Depois da morte de Madre Inês, os manuscritos originais de Teresinha foram finalmente publicados. A situação, por conseguinte, gerou um clima tal de revisionismo, de maneira que alguns começaram a questionar a veracidade dos fatos até então conhecidos sobre Teresinha. Assim se desenvolveram as primeiras biografias teresianas com uma conotação excessivamente naturalista. Na verdade, os biógrafos queriam descobrir a “Teresinha histórica” por trás da “Teresinha da fé”.
Uma dessas biografias que fez bastante sucesso foi a do teólogo Jean-François Six, publicada no Brasil em 1982, com o título Os últimos dezoito meses de Santa Teresinha. Nessa versão, Teresinha é descrita a partir da psicologia do desenvolvimento, dos traumas de adolescência entre pais e filhos etc. O acontecimento milagroso do Natal de 1886, que Teresinha descreve como uma verdadeira mudança interior na sua alma, é visto apenas como um choque familiar, causado pela oposição do pai à infantilidade da filha.

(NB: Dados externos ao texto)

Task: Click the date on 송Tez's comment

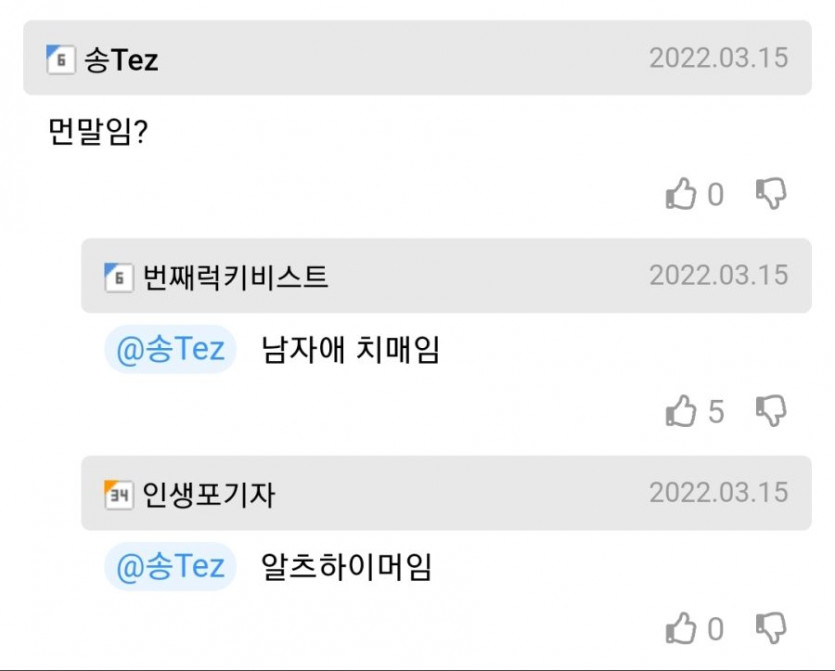Action: coord(718,58)
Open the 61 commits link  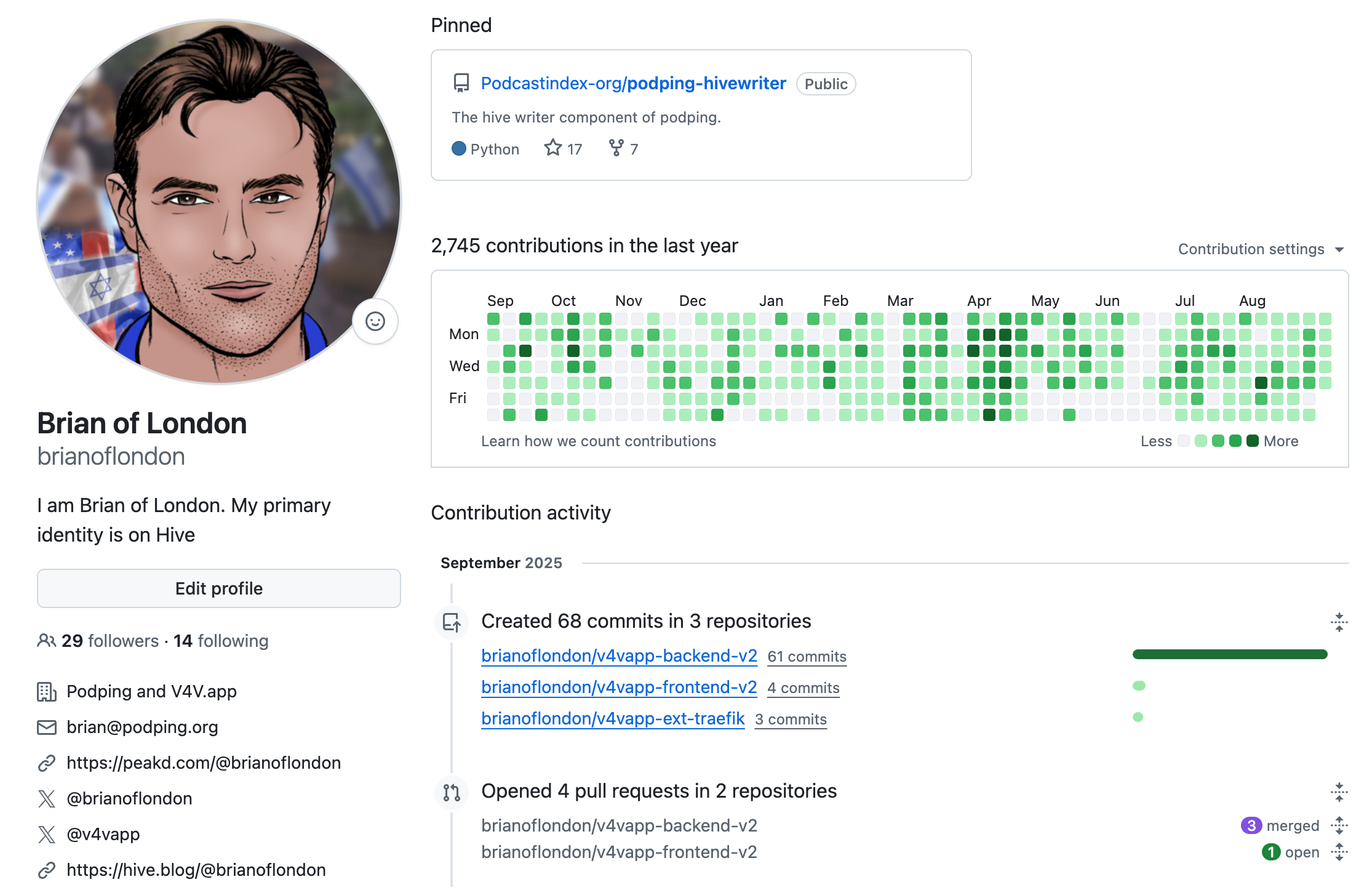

Uma visão mais moderada é a do padre André Combes, no livro Uma santa na era atômica (tradução para o Brasil). Trata-se de um trabalho científico e rigoroso, mas que não se aprofunda verdadeiramente na espiritualidade de Teresinha. Combes era padre diocesano e, como tal, descreveu Teresinha a partir de uma perspectiva muito geral da mística cristã.
Atualmente, o melhor intérprete de Santa Teresinha do Menino Jesus é, sem dúvida, o bem-aventurado Maria Eugênio do Menino Jesus, cuja obra famosíssima Quero ver a Deus mostra com todo vigor a profunda espiritualidade de Teresinha, como uma legítima filha de São João da Cruz. Frei Maria Eugênio faz a seguinte descrição:
Revelar Deus-amor às almas é ponto central e essencial da missão de Santa Teresinha do Menino Jesus. Esta mensagem tem como fundamento a graça mais importante e mais profunda de sua vida: um conhecimento experiencial muito profundo de Deus-amor (2015, p. 1077).
Em primeiro lugar, Frei Maria Eugênio mostra como o toque da graça permitiu que Santa Teresinha compreendesse, pouco a pouco, os desejos íntimos do Coração de Jesus: a justiça a partir da misericórdia de Deus, que pretende se derramar sobre todos os seus filhos, como meio para uma união entre o Amor e a criatura amada. No seu progresso espiritual, diz Maria Eugênio, Teresinha entendeu que o “Amor não quer limitar sua ação a algumas almas privilegiadas”, mas “aspira a difundir-se por toda a parte e a conquistar o mundo inteiro” (2015, p. 1079).
Esse desejo de Deus, porém, não é compreendido por todos igualmente. Frei Maria Eugênio explica que Teresinha experimentou as decepções de Cristo pelo desprezo dos homens, para que ela se transformasse numa autêntica apóstola do Amor divino. E, a partir de São João da Cruz, ela procura tornar-se “vítima de amor para aliviar o bom Deus”, explica o Frei, uma vítima que oferece a sua pequenez, o seu nada, e entrega-se de mãos vazias para aquele que é o Tudo, pois já sabe que agrada a Deus amando a própria pequenez: “É a esperança cega que tenho em sua misericórdia… Eis aí meu único tesouro” (Teresinha do Menino Jesus, Carta 197, 17 de setembro de 1896).
A chave de leitura que Frei Maria Eugênio oferece para o entendimento de Teresinha é, no fim das contas, a da infância espiritual, a partir do reconhecimento da própria indigência e de uma confiança absoluta na misericórdia divina. Os verdadeiros devotos da santa carmelita devem, pois, imitar o seu caminho, tornando-se crianças nos braços do Pai. Foi por meio dessa entrega que ela se tornou também a santa da Sagrada Face, enxugando o rosto de Cristo com a própria alma. Na enfermaria, Teresinha assumiu as dores de Jesus, suportando a agonia da sua doença, algo que nenhuma tese psicológica, por mais refinada que seja, pode sozinha explicar. Ela só aguentou esses sofrimentos porque estava apoiada na graça divina. Do mesmo modo, procuremos sempre essa graça, a fim de que Deus faça do nosso nada uma obra totalmente santa.